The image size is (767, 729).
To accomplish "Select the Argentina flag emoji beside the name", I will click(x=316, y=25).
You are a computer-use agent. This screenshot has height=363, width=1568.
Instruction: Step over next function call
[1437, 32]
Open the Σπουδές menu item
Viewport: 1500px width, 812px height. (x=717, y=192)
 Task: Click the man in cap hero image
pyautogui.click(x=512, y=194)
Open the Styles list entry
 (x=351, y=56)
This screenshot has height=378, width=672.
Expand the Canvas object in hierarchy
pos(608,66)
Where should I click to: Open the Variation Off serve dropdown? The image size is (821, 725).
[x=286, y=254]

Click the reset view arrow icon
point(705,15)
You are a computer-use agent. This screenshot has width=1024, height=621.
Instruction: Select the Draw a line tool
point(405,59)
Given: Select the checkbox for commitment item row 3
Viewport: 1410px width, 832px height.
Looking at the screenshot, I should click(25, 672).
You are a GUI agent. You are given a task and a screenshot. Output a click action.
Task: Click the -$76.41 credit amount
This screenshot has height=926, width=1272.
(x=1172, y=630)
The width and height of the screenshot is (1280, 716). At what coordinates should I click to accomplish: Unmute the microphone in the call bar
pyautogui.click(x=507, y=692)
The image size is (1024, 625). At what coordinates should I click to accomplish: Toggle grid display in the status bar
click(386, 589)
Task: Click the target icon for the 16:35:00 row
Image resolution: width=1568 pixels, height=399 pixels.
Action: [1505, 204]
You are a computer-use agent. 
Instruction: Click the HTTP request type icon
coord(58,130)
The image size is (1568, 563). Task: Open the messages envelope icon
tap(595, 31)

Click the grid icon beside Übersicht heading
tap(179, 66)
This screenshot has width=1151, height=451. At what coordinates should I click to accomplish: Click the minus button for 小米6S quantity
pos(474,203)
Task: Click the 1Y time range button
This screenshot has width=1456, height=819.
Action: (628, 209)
....
What's needed is a word-for-word restatement of all the entries.

The image size is (767, 729).
To accomplish "Select the Argentina flag emoji beside the name", I will click(x=316, y=25).
You are a computer-use agent. This screenshot has height=363, width=1568.
Instruction: Step over next function call
[1437, 32]
Open the Σπουδές menu item
Viewport: 1500px width, 812px height. (x=717, y=192)
 Task: Click the man in cap hero image
pyautogui.click(x=512, y=194)
Open the Styles list entry
 (x=351, y=56)
This screenshot has height=378, width=672.
Expand the Canvas object in hierarchy
pos(608,66)
Where should I click to: Open the Variation Off serve dropdown? The image size is (821, 725).
[x=286, y=254]

Click the reset view arrow icon
point(705,15)
You are a computer-use agent. This screenshot has width=1024, height=621.
Instruction: Select the Draw a line tool
point(405,59)
Given: Select the checkbox for commitment item row 3
Viewport: 1410px width, 832px height.
Looking at the screenshot, I should click(25, 672).
You are a GUI agent. You are given a task and a screenshot. Output a click action.
Task: Click the -$76.41 credit amount
This screenshot has height=926, width=1272.
(x=1172, y=630)
The width and height of the screenshot is (1280, 716). At what coordinates should I click to accomplish: Unmute the microphone in the call bar
pyautogui.click(x=507, y=692)
The image size is (1024, 625). At what coordinates should I click to accomplish: Toggle grid display in the status bar
click(386, 589)
Task: Click the target icon for the 16:35:00 row
Image resolution: width=1568 pixels, height=399 pixels.
Action: [1505, 204]
You are a computer-use agent. 
Instruction: Click the HTTP request type icon
coord(58,130)
The image size is (1568, 563). Task: Open the messages envelope icon
tap(595, 31)

Click the grid icon beside Übersicht heading
tap(179, 66)
This screenshot has width=1151, height=451. At what coordinates should I click to accomplish: Click the minus button for 小米6S quantity
pos(474,203)
Task: Click the 1Y time range button
This screenshot has width=1456, height=819.
Action: (628, 209)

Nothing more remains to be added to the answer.